Melbourne Design Week and Four-Artist Concurrent Exhibition
Goldstone Gallery is running four solo shows during Melbourne Design Week, featuring artists Ilan El, Deborah Wargon, Chaya Joffe and Ryan Abramowitz from 14 May to 14 June 2026. Each artist gets their own space to develop their work properly, and you can trace real connections between the four practices. The shows sit around material, perception, ritual and memory, with pieces in glass, paper, light and ceramics. Nina Sanadze, the gallery's artistic director, has put together a framework that lets you see how light and shadow, transformation and hand-crafted form speak to each other across these different artistic mediums.
Entry is free and the gallery's open at extended hours on weekends plus various times during the week to make it easy for people to get in. If you want a private viewing, you can arrange one. The opening week (14-17 May) runs with longer hours, and there are special events happening over the following weekends too. It all points to how Goldstone Gallery operates overall: good contemporary art should be easy for people to see, what a curator does actually matters, and art can bring communities together and get people thinking.

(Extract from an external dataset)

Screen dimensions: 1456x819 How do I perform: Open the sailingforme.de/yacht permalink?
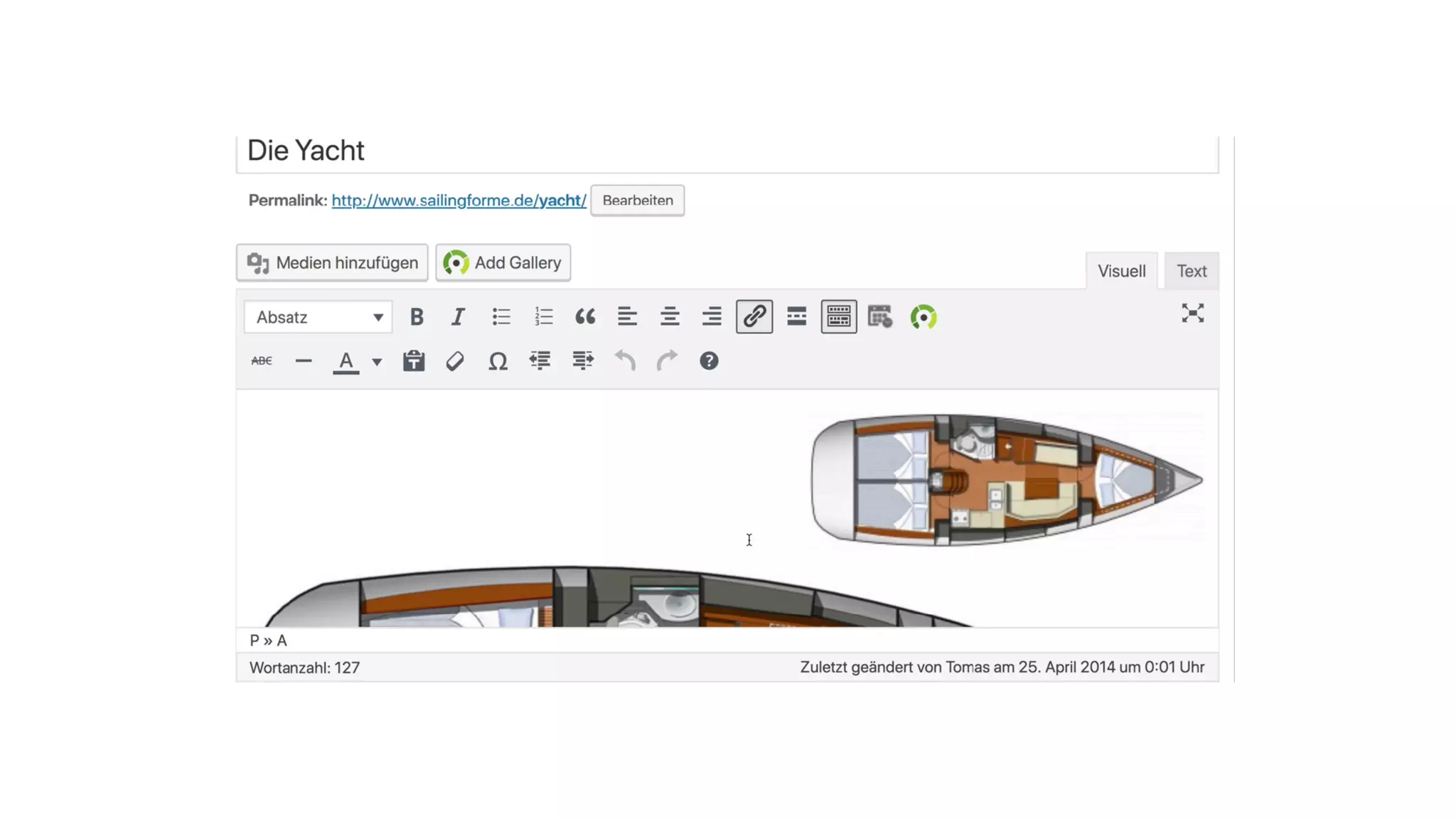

Beyond the Gallery: Advocacy, Community and Artistic Direction
What makes Goldstone Gallery stand out in Melbourne's art scene is how it refuses to keep aesthetics separate from ethics. The gallery's artistic director, Nina Sanadze, is a sculptor herself, and her work pushes well beyond the gallery walls into community projects that actually matter. She led the effort to preserve three tonnes of flowers left in tribute after the Bondi tragedy, working with curators and over 160 volunteers. The Guardian covered it, and now the flowers are part of the Sydney Jewish Museum's major memorial artwork. The gallery also runs the Hostage Pin Collection initiative alongside the Sydney Jewish Museum and UIA, collecting and preserving yellow hostage pins as a record and memorial.

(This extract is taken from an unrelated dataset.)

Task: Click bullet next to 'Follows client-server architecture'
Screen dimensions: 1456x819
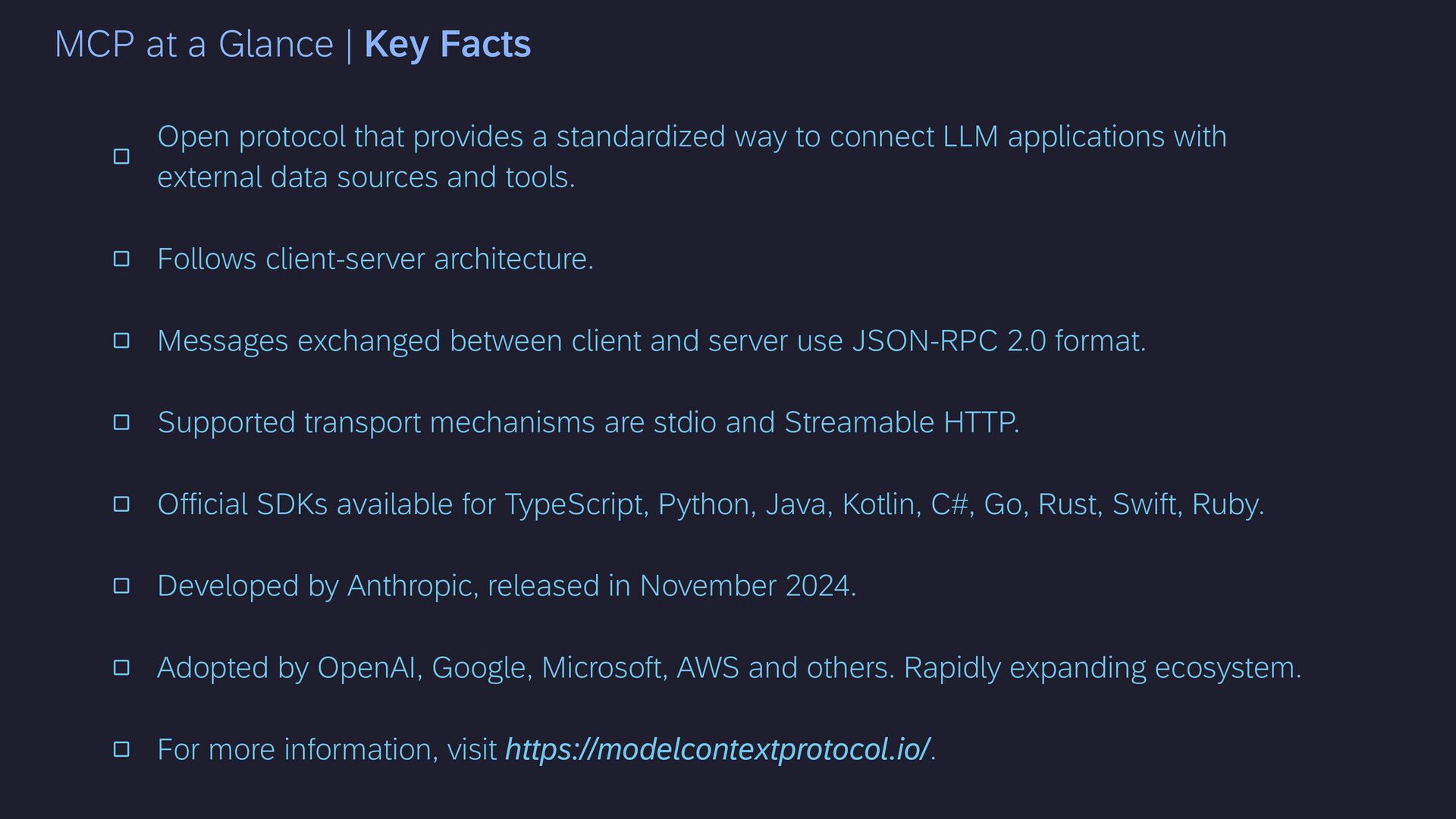Action: point(121,259)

These projects reveal that Goldstone Gallery is something other than a commercial space or institutional venue. It's where collective meaning gets made, where art and activism actually meet. The gallery puts out a Substack newsletter with pieces and writing about art, identity and politics, reaching beyond the physical space.
Visit Goldstone Gallery: Location, Hours and Getting in Touch
Goldstone Gallery sits at 41 Derby Street, Collingwood, VIC 3066, Australia, right in the heart of Fitzroy-Collingwood's arts area. You can just walk in during opening hours without booking ahead. Hours and exhibition dates change with each show, so it's worth checking the website first. Give them a ring on +61 403 917 918 or shoot an email if you want to know more. They'll also sort out private viewings if you'd prefer a quieter look around.
{"text":"The gallery runs a mailing list if you want to hear about upcoming shows and events. It's a welcoming space that respects the traditional owners of the land and their ongoing connection to country. Serious collectors and curious visitors alike will find challenging, genuinely interesting art on the walls."}.